Required work ▸
(1) In the tcpdump memory leak thread below, rewrite the paragraph beginning "The TCP dissector, however, allocates" more briefly, keeping its main facts.
(2) Answer these questions using the tcpdump memory leak thread below, giving each answer on its own line marked like its question.
(a) How much memory had tcpdump-3.7.1 occupied?
(b) What kind of sequence numbers does the "-S" flag cause to be displayed?
(c) In which file is getname() found?
(3) From the tcpdump memory leak thread below, extract the text between "i think i found" and "caching it first.", inclusive.

Page excerpt ▸
3.7.1: memory leak: getname()

guyharris commented 11 years ago

Converted from SourceForge issue 604464, submitted by nobody

hi,

while observing millions of mostly broken udp, tcp and icmp payloads inside mostly broken ipv4 packets, tcpdump-3.7.1 kept allocating more and more memory until it had occupied a huge 244MB memory space.

my analysis is that there is some memory forgotten to free in case of broken packets.

libpcap version 0.7.

regards, -tom

guyharris commented 11 years ago

Submitted by guy_harris

Logged In: YES user_id=541179

What happens if you run with the "-S" flag?

The IP dissector allocates no memory except for, when running on a platform that requires strict alignment, a one-time allocation of a buffer for packets whose IP header isn't aligned on a 4-byte boundary.

The TCP dissector, however, allocates, when printing relative sequence numbers, a data structure for each TCP connection it sees (to keep track of the starting sequence numbers); bogus traffic could cause it to see lots and lots of bogus connections.

"-S" causes absolute sequence numbers to be displayed; the TCP dissector, when "-S" is specified, doesn't allocate those per-connection data structures.

guyharris commented 11 years ago

Submitted by nobody

Logged In: NO

hi,

i was running it like tcpdump -nvvvei eth0 and now i'm running it like tcpdump -nvvvSei eth0. it still seems to grow even with the -S option.

i also tried a simple modification that limits the total number of per-connection tcp data structures to 10. but it still grows.

i bet there is no possibility for recursion that would eat the memory?

-tom

guyharris commented 11 years ago

Submitted by nobody

Logged In: NO

hi,

i'm beginning to feel that this is not really tcpdump's problem but more likely the problem is in some of the libraries.

also it might be that the key is not 'broken packets' but 'the number of packets'; there are zillions of them being observed so memory consuption problems come to light more easily than under normal circumstances.

libpcap is version 0.7.1 to be more precise.

-tom

guyharris commented 11 years ago

Submitted by tom_soderlund

Logged In: YES user_id=606285

hi,

observing now the HEAD version of both tcpdump and libpcap.

i think i found it. the key was not only the number of packets, but that the packets were from random addresses: this causes the cache of intoa() return values to grow address by address until it contains the string representations of all possible ip-addresses.

i verified this by making getname() in addrtoname.c return straightly the result of intoa(addr) without caching it first.

maybe the cache should be limited in size somehow?

Extracted data ▸

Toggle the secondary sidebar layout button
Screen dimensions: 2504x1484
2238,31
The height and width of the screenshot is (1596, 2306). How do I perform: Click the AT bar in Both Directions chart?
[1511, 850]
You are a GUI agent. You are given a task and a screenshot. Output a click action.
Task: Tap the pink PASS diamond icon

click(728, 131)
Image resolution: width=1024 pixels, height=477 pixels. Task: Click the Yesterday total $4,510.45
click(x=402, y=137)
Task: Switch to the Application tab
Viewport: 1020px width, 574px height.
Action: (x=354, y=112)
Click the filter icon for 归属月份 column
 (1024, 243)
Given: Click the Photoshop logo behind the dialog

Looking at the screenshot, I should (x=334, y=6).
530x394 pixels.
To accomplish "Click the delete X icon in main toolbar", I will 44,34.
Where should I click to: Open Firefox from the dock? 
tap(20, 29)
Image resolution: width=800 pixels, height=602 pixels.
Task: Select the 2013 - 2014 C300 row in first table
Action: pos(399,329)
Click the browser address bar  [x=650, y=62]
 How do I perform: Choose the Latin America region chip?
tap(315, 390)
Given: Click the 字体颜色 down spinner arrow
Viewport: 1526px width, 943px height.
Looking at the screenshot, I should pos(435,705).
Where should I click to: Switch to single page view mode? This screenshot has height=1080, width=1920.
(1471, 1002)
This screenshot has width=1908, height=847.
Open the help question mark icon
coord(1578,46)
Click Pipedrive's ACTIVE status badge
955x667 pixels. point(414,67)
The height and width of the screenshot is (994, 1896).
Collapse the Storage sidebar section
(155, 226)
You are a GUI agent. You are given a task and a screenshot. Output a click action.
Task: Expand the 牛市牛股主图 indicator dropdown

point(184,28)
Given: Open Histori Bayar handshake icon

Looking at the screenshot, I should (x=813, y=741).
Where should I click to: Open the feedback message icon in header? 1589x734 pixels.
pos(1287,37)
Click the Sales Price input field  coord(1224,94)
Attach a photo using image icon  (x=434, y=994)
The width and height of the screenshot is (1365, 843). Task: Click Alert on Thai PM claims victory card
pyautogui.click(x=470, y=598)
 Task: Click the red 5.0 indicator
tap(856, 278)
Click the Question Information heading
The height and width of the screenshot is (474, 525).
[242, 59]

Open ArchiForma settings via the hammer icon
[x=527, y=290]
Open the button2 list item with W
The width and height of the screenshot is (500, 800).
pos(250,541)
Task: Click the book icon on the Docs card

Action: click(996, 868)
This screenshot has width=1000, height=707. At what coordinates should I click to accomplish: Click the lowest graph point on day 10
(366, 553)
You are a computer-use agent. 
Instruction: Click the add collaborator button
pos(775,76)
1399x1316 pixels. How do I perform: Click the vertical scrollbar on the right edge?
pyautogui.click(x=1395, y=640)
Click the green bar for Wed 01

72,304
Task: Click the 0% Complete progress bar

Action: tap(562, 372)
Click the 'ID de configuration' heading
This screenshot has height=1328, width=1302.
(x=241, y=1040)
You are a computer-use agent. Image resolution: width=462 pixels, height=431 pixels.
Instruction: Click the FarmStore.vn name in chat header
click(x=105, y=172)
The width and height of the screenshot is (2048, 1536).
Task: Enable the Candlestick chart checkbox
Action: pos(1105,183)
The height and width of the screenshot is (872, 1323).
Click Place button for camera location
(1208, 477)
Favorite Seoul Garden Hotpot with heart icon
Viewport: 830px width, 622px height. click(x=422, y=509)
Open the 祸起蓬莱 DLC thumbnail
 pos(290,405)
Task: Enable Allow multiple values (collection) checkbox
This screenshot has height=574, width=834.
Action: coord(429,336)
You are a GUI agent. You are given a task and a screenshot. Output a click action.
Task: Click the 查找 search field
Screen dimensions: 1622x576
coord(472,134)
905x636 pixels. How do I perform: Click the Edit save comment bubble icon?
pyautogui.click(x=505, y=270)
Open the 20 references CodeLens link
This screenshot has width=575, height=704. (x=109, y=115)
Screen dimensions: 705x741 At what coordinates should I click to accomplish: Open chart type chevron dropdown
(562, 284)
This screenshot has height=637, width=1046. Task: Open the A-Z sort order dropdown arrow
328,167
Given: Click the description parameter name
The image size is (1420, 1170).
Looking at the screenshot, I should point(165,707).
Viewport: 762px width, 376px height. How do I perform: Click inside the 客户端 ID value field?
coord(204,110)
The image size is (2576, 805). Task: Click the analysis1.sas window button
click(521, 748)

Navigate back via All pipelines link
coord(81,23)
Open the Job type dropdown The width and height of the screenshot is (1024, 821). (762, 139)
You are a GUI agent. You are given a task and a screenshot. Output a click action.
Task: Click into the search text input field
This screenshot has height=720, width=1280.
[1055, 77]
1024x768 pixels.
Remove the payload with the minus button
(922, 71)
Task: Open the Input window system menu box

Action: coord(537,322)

Answers by task ▸
(1) When printing relative sequence numbers, the TCP dissector allocates a data structure for every TCP connection it sees to track starting sequence numbers, so bogus traffic can create very many bogus connections.

(2)
(a) 244MB
(b) Absolute sequence numbers
(c) addrtoname.c

(3)
i think i found it. the key was not only the number of packets, but that the packets were from random addresses: this causes the cache of intoa() return values to grow address by address until it contains the string representations of all possible ip-addresses.

i verified this by making getname() in addrtoname.c return straightly the result of intoa(addr) without caching it first.